Christine Lagarde, 60 ans, pour qui le parquet avait demandé la relaxe, risquait jusqu’à un an de prison et 15 000 euros d’amende. La CJR, composée de trois magistrats professionnels et douze parlementaires, n’a rien trouvé à reprocher à Christine Lagarde concernant le lancement en 2007 d’une procédure d’arbitrage pour solder un vieux contentieux entre Bernard Tapie et le Crédit Lyonnais. En revanche, la Cour a estimé qu’en ne tentant pas de recours en 2008 contre la sentence arbitrale défavorable à l’État, la ministre avait bien fait preuve de « négligence ». Plus précisément, elle a « rendu inéluctable l’appropriation par les époux Tapie d’une somme de 45 millions euros », correspondant à leur prétendu préjudice moral. Cette négligence « a été l’une des causes déterminantes » du détournement de fonds publics dont a ainsi bénéficié à l’homme d’affaires, lequel a touché au total plus de 400 millions d’euros via un arbitrage.
Impossible de faire appel
Selon l’arrêt lu par la présidente Martine Ract Madoux, la ministre aurait à l’époque dû demander plus de détails sur « une sentence aussi choquante ». La CJR estime que si elle l’avait fait, cela « aurait certainement permis de découvrir » que la procédure d’arbitrage avait été manipulée à son insu, pour ouvrir à la voie à une indemnisation du « préjudice moral ». L’État aurait alors eu de solides arguments pour attaquer la sentence arbitrale en justice. Les juges ont aussi reproché à Christine Lagarde de n’avoir pris que des avis hostiles à tout recours contre l’arbitrage, négligeant les avertissements qui allaient dans un autre sens. Malgré cette culpabilité, la CJR a estimé que la « personnalité » de la patronne du FMI et sa « réputation internationale », ainsi que le fait qu’elle bataillait à l’époque contre une « crise financière », plaidaient en sa faveur et justifiaient de la dispenser de peine.
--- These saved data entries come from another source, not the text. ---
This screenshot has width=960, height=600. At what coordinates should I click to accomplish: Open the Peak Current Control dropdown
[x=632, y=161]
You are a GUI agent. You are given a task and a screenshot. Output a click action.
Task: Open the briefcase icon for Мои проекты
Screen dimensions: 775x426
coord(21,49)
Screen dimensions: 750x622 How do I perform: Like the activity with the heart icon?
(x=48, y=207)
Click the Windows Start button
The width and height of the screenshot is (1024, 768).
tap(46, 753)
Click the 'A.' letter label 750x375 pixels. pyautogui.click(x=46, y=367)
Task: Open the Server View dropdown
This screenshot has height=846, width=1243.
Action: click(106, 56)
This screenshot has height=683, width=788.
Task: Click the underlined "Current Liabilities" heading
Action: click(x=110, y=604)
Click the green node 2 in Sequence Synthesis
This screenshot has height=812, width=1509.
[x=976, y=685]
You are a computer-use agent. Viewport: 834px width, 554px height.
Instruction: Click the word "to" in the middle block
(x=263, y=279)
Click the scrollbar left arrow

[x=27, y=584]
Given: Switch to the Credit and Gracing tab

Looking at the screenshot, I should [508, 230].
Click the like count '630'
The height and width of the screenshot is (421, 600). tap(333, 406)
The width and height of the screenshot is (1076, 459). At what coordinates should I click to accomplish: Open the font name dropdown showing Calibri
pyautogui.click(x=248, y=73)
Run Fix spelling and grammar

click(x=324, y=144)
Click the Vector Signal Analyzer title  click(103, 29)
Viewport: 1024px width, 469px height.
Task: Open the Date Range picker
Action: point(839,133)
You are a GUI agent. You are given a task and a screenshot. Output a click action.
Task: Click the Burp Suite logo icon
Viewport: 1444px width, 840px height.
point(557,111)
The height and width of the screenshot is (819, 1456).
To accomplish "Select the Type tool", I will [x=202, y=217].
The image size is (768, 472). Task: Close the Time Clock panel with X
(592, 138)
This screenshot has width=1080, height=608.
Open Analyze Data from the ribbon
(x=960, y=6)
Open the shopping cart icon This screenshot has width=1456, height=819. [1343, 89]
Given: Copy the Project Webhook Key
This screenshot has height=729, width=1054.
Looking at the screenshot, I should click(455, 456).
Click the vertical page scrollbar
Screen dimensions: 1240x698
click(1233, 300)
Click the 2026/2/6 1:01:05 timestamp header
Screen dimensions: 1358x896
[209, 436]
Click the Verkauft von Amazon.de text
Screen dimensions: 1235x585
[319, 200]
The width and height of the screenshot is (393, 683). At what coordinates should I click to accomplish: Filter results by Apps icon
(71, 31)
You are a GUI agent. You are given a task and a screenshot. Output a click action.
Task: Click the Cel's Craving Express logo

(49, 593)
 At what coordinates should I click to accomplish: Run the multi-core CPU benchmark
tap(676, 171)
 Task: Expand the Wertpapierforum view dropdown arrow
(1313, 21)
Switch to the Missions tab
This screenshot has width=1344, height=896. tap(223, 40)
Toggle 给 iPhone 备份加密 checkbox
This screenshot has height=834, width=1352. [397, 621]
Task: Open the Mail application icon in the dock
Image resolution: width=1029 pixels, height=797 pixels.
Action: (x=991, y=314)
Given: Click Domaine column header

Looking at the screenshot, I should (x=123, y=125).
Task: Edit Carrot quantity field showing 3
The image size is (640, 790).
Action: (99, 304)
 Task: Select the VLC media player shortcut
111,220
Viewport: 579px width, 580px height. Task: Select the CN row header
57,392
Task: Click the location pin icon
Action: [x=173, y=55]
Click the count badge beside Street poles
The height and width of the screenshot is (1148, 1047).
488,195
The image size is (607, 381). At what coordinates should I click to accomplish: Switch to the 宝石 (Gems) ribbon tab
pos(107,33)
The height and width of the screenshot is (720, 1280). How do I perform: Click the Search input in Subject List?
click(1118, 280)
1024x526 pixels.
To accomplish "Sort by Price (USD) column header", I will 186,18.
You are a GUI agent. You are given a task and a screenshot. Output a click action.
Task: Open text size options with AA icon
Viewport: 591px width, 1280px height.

Les arrêts de la CJR peuvent faire l’objet d’un pourvoi en cassation, mais il est impossible de faire appel. Vendredi, Christine Lagarde avait devant ses juges « assumé » ses actes, et assuré avoir « agi (…) avec pour seul objectif la défense de l’intérêt général ». Elle avait reçu le soutien du procureur général Jean-Claude Marin, pour qui « prendre une mauvaise décision n’est pas (…) en soi seul un délit ».